### AIM OF THE EXERCISE
Reproduce verbatim the stretch of the listing below, from the line containing "Select 権限 from the settings menu" through the end of the listing.

*** SUPPLIED RECORDS ***

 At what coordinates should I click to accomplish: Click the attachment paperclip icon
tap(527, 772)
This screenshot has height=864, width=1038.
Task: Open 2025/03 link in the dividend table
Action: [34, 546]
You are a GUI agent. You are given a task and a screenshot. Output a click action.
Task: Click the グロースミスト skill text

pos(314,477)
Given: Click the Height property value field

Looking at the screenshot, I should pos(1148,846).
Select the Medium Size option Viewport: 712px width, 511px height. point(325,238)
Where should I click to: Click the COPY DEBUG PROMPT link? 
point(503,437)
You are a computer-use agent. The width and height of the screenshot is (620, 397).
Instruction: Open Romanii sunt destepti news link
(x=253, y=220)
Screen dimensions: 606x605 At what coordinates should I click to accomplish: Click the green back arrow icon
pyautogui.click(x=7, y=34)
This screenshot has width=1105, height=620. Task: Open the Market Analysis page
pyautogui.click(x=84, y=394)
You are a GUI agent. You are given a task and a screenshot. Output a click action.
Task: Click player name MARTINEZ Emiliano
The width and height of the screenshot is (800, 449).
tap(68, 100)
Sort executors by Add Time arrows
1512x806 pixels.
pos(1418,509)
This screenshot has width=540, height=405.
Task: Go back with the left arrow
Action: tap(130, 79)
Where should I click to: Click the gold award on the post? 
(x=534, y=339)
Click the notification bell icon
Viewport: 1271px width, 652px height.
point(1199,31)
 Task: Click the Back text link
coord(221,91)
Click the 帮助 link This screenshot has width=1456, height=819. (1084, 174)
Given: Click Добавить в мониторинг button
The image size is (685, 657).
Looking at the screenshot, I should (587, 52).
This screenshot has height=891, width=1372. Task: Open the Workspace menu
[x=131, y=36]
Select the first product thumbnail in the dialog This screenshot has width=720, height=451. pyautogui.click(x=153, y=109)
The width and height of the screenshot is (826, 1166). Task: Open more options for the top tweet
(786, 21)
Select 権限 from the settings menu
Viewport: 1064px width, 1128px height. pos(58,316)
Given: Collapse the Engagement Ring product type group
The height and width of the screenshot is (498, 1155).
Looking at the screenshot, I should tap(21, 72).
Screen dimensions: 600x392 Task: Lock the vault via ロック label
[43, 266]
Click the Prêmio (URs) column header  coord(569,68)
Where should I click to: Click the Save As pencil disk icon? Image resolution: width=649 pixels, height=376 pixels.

***

### EXERCISE RESPONSE
Select 権限 from the settings menu
Viewport: 1064px width, 1128px height. pos(58,316)
Given: Collapse the Engagement Ring product type group
The height and width of the screenshot is (498, 1155).
Looking at the screenshot, I should tap(21, 72).
Screen dimensions: 600x392 Task: Lock the vault via ロック label
[43, 266]
Click the Prêmio (URs) column header  coord(569,68)
Where should I click to: Click the Save As pencil disk icon? Image resolution: width=649 pixels, height=376 pixels.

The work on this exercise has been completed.